Step 1 — Build the workspace

The WorkspaceBuilder reads the YAML config, loads ROOT datasets and density-ratio arrays, and assembles a JSON-serialisable workspace dictionary:

builder = workspace_builder.WorkspaceBuilder(config_path="config_fit_nsbi.yml")
ws = builder.build()

# Optionally persist to disk so you can skip this step next time
builder.dump_workspace(ws, "workspace_nsbi.json")

# Re-load later without re-reading ROOT files
ws = workspace_builder.WorkspaceBuilder.load_workspace("workspace_nsbi.json")

See Workspace Builder API for the full API.

Step 2 — Initialise the model

sbi_parametric_model parses the workspace, stacks all histogram yields and density-ratio arrays onto the JAX device, and compiles a JIT-optimised negative log-likelihood function:

model = models.sbi_parametric_model(
    workspace=ws,
    measurement_to_fit="NSBI_measurement",
)

# Inspect the parameter ordering and starting values
param_names, init_values = model.get_model_parameters()

The compiled NLL is exposed as model.model(param_array) and its analytical gradient as model.model_grad(param_array).

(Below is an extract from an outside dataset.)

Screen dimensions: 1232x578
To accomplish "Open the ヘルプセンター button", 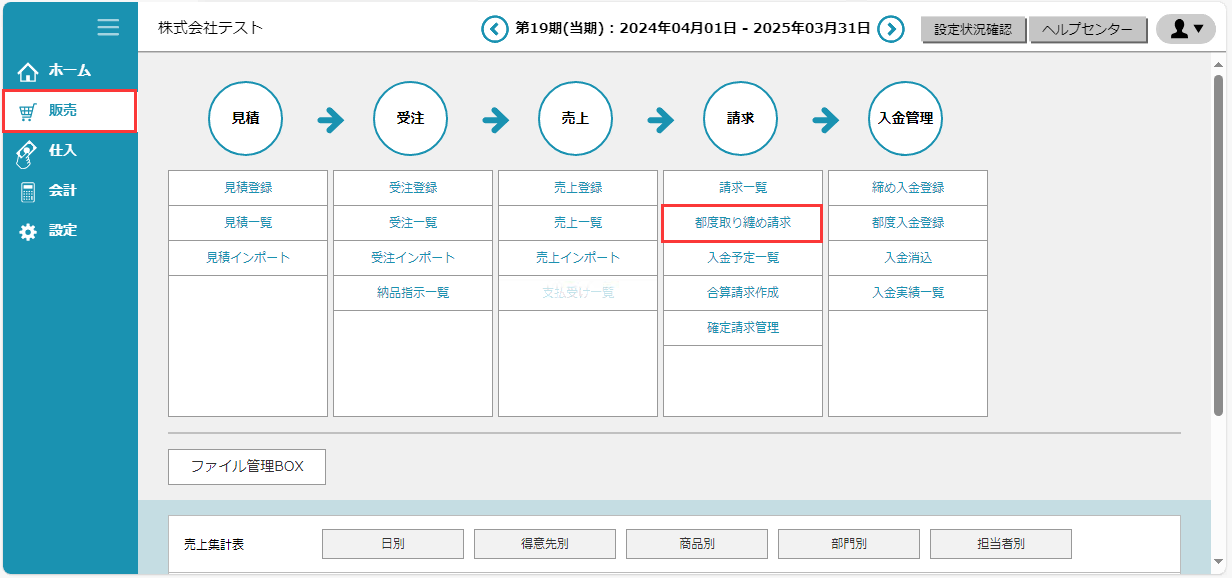I will click(x=1088, y=30).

See Statistical Models for the full API.

Step 3 — Fit and profile scan

inference wraps iminuit to perform the minimisation and profile-likelihood scans:

fitter = inference.inference(
    model_nll=model.model,
    model_grad=model.model_grad,
    initial_values=init_vals,
    list_parameters=param_names,
    num_unconstrained_params=model.num_unconstrained_param,
)

# Global fit
fitter.perform_fit()

# Profile likelihood scan of the POI
pts, nll, pts_stat, nll_stat = fitter.perform_profile_scan(
    parameter_name="mu_htautau",
    bound_range=(0, 3),
    size=50,
    doStatOnly=True,
)

See Parameter Fitting and Hypothesis Testing for the full API.

Fit configuration

The YAML config defines five sections consumed by the workspace builder. See Writing a Fit Configuration for the full specification; the key points are summarised here.

Measurement — which parameters to fit and the parameter of interest (POI).

Samples — physics processes (signal, backgrounds) with paths to ROOT files and tree names.

NormFactors — free normalisation parameters (one per sample or shared).

Systematics — nuisance parameters with paths to up/down ROOT variation files. Currently only NormPlusShape is supported.

Regions — analysis regions tagged as binned (control/signal regions built from histograms) or unbinned (signal region using density ratios). Unbinned regions reference the trained model outputs:

Regions:
- Name: SR
  Type: unbinned
  AsimovWeights: ./saved_datasets/asimov_weights.npy
  TrainedModels:
    - SampleName: htautau
      Nominal:
        Ratios: ./saved_datasets/output_training_nominal/output_ratios_htautau/ratio_htautau.npy
      Systematics:
        - SystName: JES
          RatiosUp: .../output_ratios_htautau_JES_Up/ratio_htautau.npy
          RatiosDn: .../output_ratios_htautau_JES_Dn/ratio_htautau.npy

Notebooks

The example ships with two Jupyter notebooks:

1_workspace_building.ipynb — walks through workspace construction for both the histogram-only and NSBI configurations, and serialises the workspaces to JSON.
2_parameter_fitting.ipynb — loads the workspaces, initialises both models, performs global fits (with JAX autodiff gradients via model_grad), runs profile-likelihood scans, and plots an NSBI-vs-histogram sensitivity comparison.